Montana Board of Housing (MBOH) under the Montana Department of Commerce does not operate an ADU-specific loan or grant product as of 2026-04-26. Construction or rehab of an ADU on a primary residence may be financed indirectly through MBOH's Regular Bond Loan Program (30-year, low-interest first mortgage geared to first-time buyers under income and purchase-price limits) or the Bond Advantage / MBOH Plus Down Payment Assistance Programs (up to 5% / $15,000 in DPA). All MBOH first-mortgage products require qualifying for an underlying FHA, VA, RD, or HUD-184 loan; an existing ADU on the property is generally permissible. The Department of Commerce's Coal Trust Multifamily Loan Program funds rental housing developments which can include ADU-style units in multi-unit projects but is not a homeowner-facing instrument.

State housing programs

Montana does not operate a statewide pre-approved ADU plan catalog as of 2026-04-26. The 2023 Montana Miracle reform package (SB 528, SB 323, SB 245, SB 382) established the country's most aggressive state preemption of single-family-only zoning, but did not pair the preemption with a state plan library, impact-fee waiver fund, or per-ADU rebate. SB 382 (the Montana Land Use Planning Act, https://archive.legmt.gov/bills/2023/BillPdf/SB0382.pdf) restructures comprehensive-planning requirements for cities of 5,000+ residents toward a more streamlined, plan-then-permit model. Implementation by the Department of Commerce and the Department of Environmental Quality continues; the DEQ Energy Code office published an ADU best-practices guide in fall 2023.

Federal (United States) — ADU-relevant rules and programs

Federal ADU law

The United States has no federal statute that directly regulates accessory dwelling unit entitlement or design. Land-use authority over ADUs resides with states and local governments under the traditional police power. Federal engagement is limited to financing (Fannie/Freddie/FHA/VA/USDA), flood insurance (FEMA/NFIP), and discretionary housing programs (HUD), which are recorded in sibling sections of this file.

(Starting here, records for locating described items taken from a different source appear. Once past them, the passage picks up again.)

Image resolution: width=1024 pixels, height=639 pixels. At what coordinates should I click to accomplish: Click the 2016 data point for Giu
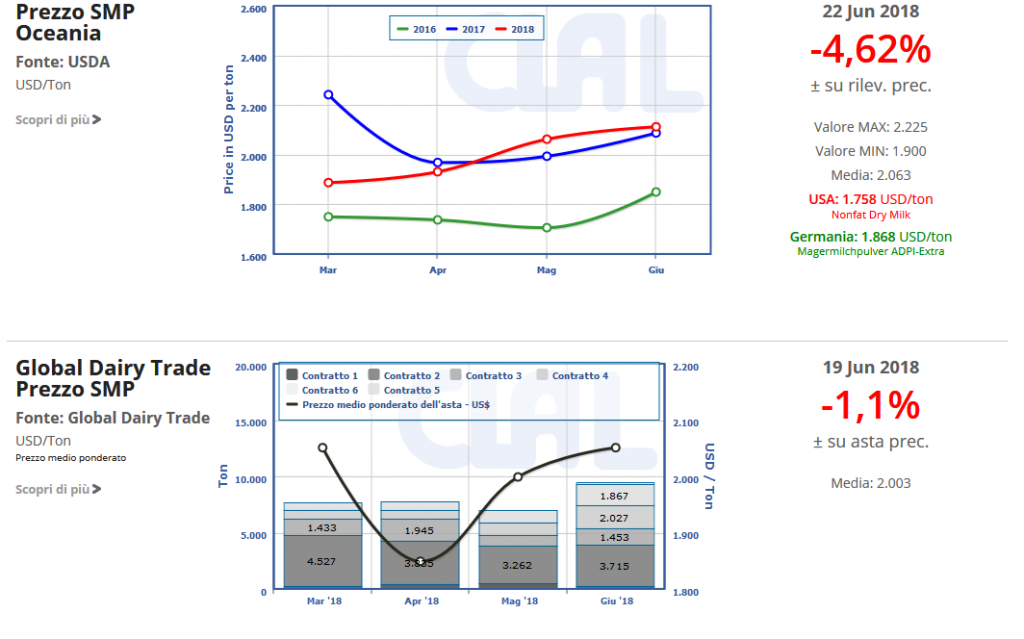(x=656, y=192)
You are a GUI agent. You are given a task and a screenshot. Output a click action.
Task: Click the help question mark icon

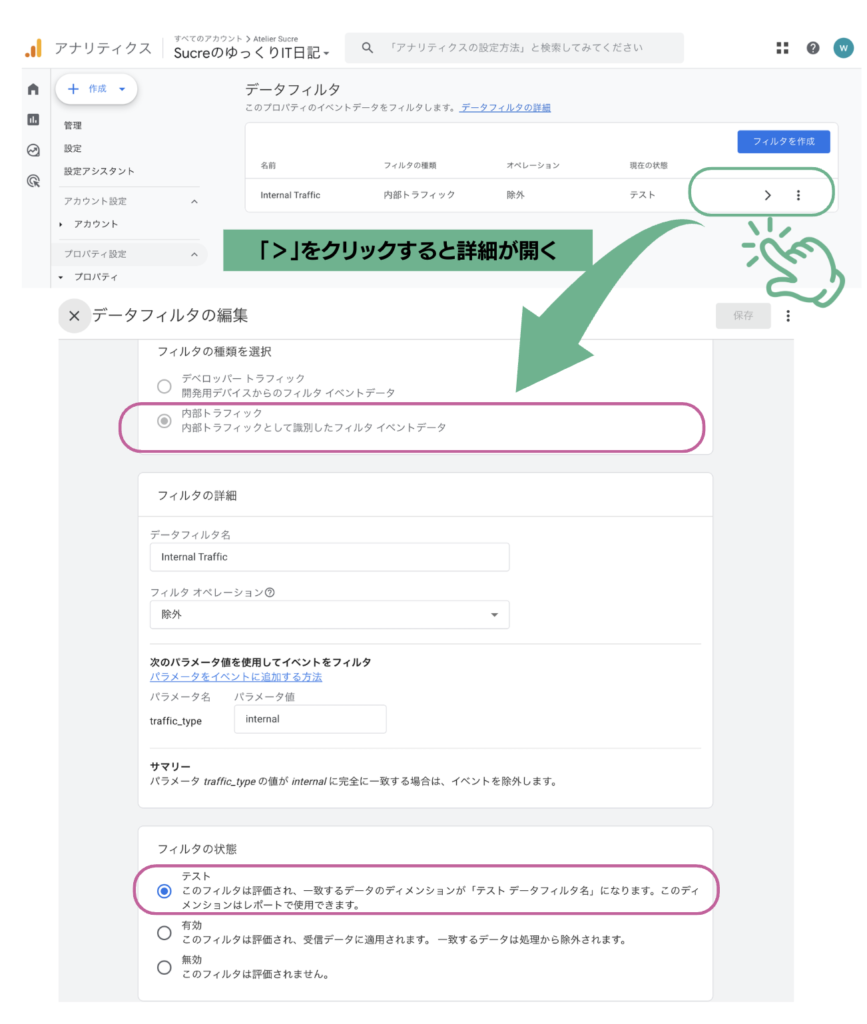tap(812, 48)
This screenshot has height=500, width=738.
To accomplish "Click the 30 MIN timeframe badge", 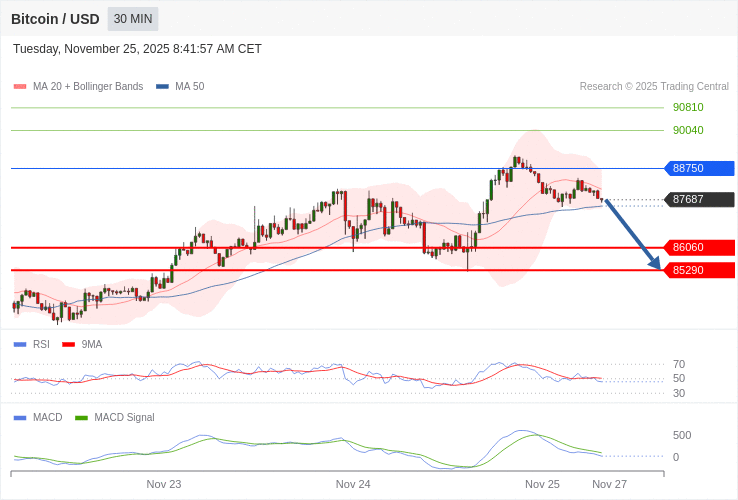I will (x=133, y=19).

Federal financing programs

Federal housing-finance agencies and GSEs set nationwide underwriting rules that govern whether an ADU can be financed, appraised, and counted toward mortgage qualifying income. The relevant actors are Fannie Mae, Freddie Mac, FHA (HUD), VA, and USDA Rural Development.

Federal tax credits

There is no ADU-specific federal tax credit. ADUs may incidentally qualify for existing federal energy-efficiency and clean-energy tax credits when the ADU construction includes qualifying measures.

Federal housing programs

HUD administers several discretionary programs that can fund ADU-related activity at the grantee's election, but none is an ADU-specific program.